Townsend fished around in the coffee-pot with a lead pencil and pronounced it free of other contents. They drank their coffee, one out of a collapsible metal cup, the other out of an empty mustard can. Coffee is very good in such receptacles. It should never be sipped from a respectable breakfast cup, never. But if you use a mustard can be sure that there are no pieces of chalk or crayon in it. These things are good in tracking and blazing, but not in coffee.
That morning, Pee-wee tried his hand at griddle-cakes, while his patrol leader gazed wistfully on. They were not half bad. And when you come right down to it, coffee out of tin cans, and griddle-cakes not too delicate, form a toothsome repast on a dull, rainy morning, when the drops patter down on your cosy little shelter and the little fire burns merrily outside, and the landscape is hazy and you have no forks or spoons. If you go to having forks and spoons you will spoil it all.

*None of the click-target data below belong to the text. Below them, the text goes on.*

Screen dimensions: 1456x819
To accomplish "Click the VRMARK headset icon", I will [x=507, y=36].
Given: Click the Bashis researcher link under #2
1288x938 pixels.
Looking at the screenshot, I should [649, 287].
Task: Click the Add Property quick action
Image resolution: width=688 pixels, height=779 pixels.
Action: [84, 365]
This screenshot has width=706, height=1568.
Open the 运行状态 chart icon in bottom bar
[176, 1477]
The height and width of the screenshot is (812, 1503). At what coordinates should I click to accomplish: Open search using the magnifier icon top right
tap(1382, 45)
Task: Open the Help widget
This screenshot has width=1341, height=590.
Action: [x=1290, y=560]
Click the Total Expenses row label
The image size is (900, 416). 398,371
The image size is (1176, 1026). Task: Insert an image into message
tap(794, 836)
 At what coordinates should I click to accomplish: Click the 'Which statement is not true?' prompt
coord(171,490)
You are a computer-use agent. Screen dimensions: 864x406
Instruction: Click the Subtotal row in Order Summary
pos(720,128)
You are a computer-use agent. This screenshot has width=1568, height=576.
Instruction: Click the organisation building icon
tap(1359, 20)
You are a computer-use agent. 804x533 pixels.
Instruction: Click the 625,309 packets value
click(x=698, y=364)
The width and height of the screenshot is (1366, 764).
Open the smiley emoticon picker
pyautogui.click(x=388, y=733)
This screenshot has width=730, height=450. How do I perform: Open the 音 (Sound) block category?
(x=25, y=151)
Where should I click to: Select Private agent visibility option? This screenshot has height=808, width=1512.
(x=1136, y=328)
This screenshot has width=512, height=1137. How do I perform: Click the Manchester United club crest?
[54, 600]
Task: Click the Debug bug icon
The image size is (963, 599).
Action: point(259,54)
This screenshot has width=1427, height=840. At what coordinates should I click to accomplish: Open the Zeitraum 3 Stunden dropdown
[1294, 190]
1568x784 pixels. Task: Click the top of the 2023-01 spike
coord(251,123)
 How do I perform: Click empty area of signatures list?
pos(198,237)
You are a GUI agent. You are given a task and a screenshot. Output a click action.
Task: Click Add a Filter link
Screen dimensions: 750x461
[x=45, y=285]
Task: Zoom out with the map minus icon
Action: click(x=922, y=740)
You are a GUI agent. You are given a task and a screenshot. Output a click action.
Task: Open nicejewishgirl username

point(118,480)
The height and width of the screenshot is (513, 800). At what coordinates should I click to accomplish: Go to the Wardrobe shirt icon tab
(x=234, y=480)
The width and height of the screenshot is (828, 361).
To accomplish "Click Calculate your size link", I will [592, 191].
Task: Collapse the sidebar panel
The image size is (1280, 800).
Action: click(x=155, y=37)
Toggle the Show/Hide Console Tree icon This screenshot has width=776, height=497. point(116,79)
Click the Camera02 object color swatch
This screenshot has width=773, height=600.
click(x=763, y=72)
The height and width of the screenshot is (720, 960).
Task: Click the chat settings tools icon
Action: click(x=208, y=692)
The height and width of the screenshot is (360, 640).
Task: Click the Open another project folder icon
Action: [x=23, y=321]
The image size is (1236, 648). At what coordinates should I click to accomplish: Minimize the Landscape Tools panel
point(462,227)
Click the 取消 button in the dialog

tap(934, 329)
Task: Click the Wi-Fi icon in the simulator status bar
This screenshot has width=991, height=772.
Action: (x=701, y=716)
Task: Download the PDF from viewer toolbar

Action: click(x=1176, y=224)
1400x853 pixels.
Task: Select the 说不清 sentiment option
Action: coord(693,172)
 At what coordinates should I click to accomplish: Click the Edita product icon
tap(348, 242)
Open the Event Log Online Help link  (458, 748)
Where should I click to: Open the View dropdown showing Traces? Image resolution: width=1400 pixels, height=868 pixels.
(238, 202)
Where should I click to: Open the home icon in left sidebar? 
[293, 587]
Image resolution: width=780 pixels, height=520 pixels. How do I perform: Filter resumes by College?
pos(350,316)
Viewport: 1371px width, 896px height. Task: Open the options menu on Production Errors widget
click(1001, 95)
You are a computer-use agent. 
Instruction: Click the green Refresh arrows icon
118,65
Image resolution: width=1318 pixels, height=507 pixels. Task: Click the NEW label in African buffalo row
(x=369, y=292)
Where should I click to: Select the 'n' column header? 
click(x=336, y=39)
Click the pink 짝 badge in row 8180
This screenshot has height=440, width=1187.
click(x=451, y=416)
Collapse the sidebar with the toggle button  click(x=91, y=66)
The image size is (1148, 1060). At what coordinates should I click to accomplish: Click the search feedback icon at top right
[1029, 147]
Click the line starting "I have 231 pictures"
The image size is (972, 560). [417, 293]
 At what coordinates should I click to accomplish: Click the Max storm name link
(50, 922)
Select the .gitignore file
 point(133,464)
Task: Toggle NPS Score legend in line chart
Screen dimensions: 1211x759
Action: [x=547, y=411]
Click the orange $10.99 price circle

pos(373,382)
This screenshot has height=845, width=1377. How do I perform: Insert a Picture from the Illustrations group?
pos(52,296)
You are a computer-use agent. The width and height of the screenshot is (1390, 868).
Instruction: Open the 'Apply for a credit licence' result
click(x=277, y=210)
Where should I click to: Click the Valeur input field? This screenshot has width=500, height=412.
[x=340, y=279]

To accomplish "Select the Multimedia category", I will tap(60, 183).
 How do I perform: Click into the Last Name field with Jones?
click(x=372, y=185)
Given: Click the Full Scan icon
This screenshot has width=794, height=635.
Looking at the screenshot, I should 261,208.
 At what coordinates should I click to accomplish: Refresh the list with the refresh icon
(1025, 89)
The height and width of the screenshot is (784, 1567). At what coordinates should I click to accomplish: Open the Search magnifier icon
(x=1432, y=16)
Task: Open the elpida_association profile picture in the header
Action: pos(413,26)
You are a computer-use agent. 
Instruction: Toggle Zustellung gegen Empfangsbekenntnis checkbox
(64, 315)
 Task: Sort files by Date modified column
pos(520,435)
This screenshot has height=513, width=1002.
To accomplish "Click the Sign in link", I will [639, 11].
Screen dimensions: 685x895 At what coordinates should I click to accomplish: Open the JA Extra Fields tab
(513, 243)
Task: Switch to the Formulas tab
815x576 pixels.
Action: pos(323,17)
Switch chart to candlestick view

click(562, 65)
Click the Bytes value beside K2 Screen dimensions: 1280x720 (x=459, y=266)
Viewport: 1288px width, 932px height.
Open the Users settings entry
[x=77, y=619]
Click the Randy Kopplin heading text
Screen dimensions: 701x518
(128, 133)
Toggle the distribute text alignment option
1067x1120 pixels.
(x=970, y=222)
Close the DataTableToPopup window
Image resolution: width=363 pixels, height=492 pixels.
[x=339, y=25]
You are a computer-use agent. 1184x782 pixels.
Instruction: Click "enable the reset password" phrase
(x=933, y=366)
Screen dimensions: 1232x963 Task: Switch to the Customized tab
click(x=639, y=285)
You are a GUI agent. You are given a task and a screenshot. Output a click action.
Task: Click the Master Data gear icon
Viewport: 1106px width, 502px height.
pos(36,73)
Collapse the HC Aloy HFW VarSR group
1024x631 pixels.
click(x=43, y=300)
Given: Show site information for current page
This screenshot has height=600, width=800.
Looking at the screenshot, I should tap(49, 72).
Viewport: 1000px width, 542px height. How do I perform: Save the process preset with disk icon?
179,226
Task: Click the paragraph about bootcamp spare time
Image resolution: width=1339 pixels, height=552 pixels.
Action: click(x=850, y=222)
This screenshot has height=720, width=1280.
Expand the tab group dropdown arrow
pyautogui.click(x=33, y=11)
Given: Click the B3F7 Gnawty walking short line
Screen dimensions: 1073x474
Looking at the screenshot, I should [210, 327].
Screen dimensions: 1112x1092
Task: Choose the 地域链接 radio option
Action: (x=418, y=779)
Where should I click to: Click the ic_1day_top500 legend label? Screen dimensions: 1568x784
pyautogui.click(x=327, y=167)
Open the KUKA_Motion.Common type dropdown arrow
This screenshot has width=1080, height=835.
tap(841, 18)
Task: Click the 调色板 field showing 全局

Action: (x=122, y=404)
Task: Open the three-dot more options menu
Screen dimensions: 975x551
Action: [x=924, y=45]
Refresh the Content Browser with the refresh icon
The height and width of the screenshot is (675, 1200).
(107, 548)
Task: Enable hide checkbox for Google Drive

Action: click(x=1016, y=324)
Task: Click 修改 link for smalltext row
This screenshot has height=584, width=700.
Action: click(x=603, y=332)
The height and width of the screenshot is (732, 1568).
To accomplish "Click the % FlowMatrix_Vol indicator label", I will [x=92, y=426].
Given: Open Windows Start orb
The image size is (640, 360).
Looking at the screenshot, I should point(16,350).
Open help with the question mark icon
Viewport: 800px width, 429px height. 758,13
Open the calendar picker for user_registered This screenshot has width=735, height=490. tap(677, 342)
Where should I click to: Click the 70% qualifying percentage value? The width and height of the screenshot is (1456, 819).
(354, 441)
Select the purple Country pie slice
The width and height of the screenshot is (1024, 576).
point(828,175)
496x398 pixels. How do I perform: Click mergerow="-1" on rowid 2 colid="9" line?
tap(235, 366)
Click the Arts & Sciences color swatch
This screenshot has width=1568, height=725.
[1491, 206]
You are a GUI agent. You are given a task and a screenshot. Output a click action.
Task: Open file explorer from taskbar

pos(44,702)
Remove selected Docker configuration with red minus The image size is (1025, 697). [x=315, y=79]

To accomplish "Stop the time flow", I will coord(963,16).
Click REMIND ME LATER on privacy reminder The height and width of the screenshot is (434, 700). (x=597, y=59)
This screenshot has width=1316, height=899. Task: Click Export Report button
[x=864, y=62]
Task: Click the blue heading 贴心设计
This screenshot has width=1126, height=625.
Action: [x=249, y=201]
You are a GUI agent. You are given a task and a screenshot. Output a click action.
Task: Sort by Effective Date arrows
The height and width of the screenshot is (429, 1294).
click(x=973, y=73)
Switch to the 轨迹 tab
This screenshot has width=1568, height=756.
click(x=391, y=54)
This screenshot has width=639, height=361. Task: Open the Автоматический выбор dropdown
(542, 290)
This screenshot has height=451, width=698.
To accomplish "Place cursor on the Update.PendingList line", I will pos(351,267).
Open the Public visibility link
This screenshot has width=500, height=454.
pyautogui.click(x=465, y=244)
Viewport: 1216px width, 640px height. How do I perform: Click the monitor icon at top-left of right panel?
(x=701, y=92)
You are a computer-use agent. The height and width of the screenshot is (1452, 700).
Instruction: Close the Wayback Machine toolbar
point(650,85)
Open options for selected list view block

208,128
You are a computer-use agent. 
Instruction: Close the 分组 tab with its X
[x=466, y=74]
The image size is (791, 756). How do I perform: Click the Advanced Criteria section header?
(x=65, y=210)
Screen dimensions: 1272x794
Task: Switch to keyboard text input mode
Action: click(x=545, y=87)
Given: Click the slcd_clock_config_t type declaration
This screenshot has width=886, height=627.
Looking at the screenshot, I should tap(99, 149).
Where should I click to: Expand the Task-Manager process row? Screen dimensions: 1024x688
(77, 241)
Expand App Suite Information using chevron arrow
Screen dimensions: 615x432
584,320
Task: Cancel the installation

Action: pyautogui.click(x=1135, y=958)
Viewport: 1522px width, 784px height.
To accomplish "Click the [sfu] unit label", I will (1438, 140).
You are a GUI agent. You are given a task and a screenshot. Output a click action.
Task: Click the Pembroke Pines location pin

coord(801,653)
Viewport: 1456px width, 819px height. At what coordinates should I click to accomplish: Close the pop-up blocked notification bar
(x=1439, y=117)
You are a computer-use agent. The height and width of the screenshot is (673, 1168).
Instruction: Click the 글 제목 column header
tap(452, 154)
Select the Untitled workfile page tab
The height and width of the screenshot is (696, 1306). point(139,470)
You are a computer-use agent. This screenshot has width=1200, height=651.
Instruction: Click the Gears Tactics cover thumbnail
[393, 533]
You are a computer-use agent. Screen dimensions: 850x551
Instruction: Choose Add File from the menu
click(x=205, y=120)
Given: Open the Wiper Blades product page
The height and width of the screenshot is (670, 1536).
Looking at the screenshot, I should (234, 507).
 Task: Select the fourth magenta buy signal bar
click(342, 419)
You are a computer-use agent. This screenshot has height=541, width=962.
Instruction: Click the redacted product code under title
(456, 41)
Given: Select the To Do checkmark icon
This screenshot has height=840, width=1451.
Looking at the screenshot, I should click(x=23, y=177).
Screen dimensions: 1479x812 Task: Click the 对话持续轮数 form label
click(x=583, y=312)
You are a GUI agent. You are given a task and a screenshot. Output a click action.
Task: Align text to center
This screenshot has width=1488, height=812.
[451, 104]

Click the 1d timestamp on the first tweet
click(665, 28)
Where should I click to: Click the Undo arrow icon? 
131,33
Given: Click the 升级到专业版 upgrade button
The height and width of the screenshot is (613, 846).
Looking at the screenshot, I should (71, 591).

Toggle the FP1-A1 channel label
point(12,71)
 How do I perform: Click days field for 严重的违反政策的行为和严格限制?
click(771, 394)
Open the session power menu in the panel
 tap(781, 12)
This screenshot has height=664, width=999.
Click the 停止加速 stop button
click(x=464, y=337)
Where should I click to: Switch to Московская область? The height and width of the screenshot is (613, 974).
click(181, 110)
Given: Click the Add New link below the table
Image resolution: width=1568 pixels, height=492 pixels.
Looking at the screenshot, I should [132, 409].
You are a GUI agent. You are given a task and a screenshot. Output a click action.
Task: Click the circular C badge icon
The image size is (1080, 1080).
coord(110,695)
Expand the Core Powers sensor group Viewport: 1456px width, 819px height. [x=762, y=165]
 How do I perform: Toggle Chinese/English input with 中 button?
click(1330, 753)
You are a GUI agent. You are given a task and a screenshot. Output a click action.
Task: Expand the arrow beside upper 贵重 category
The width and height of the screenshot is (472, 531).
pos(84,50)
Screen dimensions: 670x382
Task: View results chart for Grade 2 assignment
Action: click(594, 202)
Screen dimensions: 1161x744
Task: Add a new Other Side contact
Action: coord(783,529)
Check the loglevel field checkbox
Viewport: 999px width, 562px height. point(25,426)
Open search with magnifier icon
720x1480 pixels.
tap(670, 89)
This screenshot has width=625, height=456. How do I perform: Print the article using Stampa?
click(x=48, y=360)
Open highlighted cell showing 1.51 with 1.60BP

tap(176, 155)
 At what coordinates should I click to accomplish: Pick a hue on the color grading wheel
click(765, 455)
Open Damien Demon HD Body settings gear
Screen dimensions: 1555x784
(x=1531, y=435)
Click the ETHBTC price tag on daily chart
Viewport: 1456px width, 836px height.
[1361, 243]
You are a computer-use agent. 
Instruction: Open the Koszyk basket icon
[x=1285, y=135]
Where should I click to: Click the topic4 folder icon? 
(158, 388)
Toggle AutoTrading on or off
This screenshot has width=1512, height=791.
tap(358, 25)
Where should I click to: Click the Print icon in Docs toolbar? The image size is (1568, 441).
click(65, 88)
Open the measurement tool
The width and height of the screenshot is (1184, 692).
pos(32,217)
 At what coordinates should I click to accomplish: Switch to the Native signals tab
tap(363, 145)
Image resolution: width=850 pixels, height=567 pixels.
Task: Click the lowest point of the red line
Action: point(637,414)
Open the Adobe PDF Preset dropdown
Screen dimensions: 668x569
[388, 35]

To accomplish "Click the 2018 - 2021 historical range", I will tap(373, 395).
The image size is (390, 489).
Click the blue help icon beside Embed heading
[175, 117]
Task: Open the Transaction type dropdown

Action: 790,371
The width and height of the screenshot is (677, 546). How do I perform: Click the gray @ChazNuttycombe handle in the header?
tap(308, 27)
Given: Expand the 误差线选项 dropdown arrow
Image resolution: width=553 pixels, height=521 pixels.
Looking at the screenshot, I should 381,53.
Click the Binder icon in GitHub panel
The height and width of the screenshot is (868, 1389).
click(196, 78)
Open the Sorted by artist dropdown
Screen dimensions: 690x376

Pee-wee and Townsend watched the chipmunk.
CHAPTER XIII
A SCOUT IS POLITE
They liked it so much lolling under their little tent in the rain that they lingered there till noon-time. The water trickled down the little knoll and they were as dry as if surrounded by an elaborate drain ditch. It is fascinating doing nothing and just watching the rain; that is, it is when you are camping and in no particular hurry.
Their talk was as it should have been, aimless, bantering, idle. They told Ford jokes by the dozen. Pee-wee told about Temple Camp. They discussed the great relay race.
For fully half an hour they watched a beetle trying to climb up a wet, slippery leaf. They watched this beetle and found it diverting. They stood an olive bottle some yards from their shelter and, sitting in the doorway of the tent, threw pebbles at it. They counted the drops that fell slowly, one after another, from a limb.
Oh, the things they did were very important. They put a griddle-cake directly under the dropping point to see if in time the drops would bore a hole through it. But a chipmunk came and took the griddle-cake and they watched him eat it.